What is Equinox and Solstice?
An equinox and a solstice are the four key turning points in Earth's annual journey around the Sun, both produced by Earth's axial tilt of about 23.5 degrees combined with its revolution.
- An equinox occurs when the Sun's overhead point (its declination) is exactly 0 degrees — directly above the Equator. Day and night are nearly equal (close to 12 hours each) everywhere on Earth.
- A solstice occurs when one of Earth's poles is tilted most toward the Sun, placing the Sun directly overhead at one of the Tropics. This gives the longest day in one hemisphere and the shortest in the other.
Because Earth's tilt points in a fixed direction in space, the hemisphere leaning toward the Sun gets steeper, more concentrated rays and longer daylight — the basis of the seasons.
The Four Events (Northern Hemisphere reference)
| Event | Approx. date | Sun directly overhead at | NH significance |
|---|---|---|---|
| Vernal (spring) equinox | 20-21 March | Equator (0 deg) | Day = night; spring begins |
| Summer solstice | 20-21 June | Tropic of Cancer (23.5 deg N) | Longest day in NH |
| Autumnal (fall) equinox | 22-23 September | Equator (0 deg) | Day = night; autumn begins |
| Winter solstice | 21-22 December | Tropic of Capricorn (23.5 deg S) | Shortest day in NH |
In 2026 the vernal equinox fell on 20 March, the June solstice on 20-21 June, the September equinox on 22 September, and the December solstice on 21 December (timings vary slightly each year because the tropical year is about 365.25 days). The exact instant is identical worldwide, but it marks opposite seasons in the two hemispheres.
Hemispheric Reversal
Seasons are mirror-imaged across the Equator. When the June solstice brings summer and the longest day to the Northern Hemisphere (including India), the Southern Hemisphere has its shortest day and winter.
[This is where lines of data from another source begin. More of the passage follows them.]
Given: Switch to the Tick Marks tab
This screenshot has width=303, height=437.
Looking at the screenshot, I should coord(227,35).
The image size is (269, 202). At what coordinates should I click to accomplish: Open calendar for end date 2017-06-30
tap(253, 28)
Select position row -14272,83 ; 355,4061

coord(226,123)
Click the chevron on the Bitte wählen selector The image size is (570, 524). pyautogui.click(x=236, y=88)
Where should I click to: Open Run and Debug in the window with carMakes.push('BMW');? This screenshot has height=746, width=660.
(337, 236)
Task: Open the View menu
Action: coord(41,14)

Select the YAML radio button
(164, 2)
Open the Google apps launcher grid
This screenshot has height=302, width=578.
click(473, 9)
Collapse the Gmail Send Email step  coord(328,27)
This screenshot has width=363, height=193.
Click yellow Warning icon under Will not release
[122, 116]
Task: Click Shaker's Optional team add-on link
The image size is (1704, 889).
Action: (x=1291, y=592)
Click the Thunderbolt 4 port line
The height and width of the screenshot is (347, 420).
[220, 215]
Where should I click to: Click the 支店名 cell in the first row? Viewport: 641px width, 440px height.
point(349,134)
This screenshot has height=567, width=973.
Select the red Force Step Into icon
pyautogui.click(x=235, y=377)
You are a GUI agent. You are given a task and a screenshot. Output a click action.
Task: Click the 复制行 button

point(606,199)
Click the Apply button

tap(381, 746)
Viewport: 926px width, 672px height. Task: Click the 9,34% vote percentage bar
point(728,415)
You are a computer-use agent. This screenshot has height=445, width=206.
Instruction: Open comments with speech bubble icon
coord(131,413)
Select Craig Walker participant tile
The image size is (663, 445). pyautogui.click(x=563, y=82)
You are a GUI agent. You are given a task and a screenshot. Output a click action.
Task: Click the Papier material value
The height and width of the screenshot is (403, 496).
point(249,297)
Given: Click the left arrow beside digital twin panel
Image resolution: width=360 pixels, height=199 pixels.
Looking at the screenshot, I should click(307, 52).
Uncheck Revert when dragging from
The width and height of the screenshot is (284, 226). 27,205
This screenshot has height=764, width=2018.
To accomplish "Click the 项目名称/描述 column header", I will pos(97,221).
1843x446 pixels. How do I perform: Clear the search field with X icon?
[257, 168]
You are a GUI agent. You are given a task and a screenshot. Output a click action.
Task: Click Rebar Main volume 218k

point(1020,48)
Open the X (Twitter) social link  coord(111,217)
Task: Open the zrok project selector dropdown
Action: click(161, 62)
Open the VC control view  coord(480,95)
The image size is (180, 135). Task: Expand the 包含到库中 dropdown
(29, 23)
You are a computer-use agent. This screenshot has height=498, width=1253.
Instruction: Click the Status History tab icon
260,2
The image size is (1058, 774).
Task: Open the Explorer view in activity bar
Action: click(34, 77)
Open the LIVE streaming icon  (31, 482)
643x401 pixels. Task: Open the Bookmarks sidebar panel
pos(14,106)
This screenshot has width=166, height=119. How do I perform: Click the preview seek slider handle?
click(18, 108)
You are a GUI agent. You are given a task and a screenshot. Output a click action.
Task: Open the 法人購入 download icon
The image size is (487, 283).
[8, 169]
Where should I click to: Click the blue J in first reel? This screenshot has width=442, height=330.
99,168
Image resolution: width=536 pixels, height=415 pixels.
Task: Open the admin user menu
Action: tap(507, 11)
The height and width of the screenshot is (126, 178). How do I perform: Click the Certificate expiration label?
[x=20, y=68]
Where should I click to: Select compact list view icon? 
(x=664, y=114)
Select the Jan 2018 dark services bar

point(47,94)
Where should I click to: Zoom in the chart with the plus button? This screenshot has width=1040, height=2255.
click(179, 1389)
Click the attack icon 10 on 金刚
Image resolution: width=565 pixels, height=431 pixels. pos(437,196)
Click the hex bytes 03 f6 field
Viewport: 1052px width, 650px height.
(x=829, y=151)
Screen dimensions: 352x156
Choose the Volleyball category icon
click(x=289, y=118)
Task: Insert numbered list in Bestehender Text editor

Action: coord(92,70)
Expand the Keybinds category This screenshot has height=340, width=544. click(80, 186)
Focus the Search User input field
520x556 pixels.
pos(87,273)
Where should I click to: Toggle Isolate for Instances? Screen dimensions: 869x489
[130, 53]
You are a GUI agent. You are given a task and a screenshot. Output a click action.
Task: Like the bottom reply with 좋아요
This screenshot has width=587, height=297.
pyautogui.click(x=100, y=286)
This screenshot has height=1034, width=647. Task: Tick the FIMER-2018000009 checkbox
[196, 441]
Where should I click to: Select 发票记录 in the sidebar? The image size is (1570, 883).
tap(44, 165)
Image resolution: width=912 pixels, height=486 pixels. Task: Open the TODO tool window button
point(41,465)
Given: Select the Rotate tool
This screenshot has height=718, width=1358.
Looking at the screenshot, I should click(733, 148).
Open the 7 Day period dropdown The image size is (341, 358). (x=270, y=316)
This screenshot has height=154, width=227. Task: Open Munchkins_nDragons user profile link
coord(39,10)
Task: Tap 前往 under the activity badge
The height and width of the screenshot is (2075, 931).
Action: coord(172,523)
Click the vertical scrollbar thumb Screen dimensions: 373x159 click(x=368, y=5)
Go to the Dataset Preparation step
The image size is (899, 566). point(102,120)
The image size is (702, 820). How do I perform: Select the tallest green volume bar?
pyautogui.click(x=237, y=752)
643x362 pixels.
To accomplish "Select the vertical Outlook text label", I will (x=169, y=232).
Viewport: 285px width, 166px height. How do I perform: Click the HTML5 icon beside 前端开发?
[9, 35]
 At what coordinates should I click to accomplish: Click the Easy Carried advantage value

Six months later this flips. Hence the same March event is the spring equinox in the north but the autumn equinox in the south.
Why It Matters for India
India straddles the Tropic of Cancer (23.5 deg N), so on the June solstice the Sun is directly overhead the Tropic of Cancer, causing a "zero-shadow day" along that line and the most intense insolation of the year for the country. This northward migration of the Sun's overhead point is closely tied to the heating of the subcontinent that helps draw in the south-west monsoon.
UPSC Angle
This is a base concept for GS1 physical geography. The high-yield testable points are: equinox = Sun over the Equator (equal day-night); summer solstice = Sun over Tropic of Cancer (longest NH day); winter solstice = Sun over Tropic of Capricorn (shortest NH day); and the reversal of seasons between hemispheres. It is a foundational concept that underpins questions on insolation, day-length and latitude, the Tropics, and the seasons. Do not confuse equinox (equal days) with solstice (extreme days), and remember the cause is fixed axial tilt plus revolution — never a change in the tilt angle itself.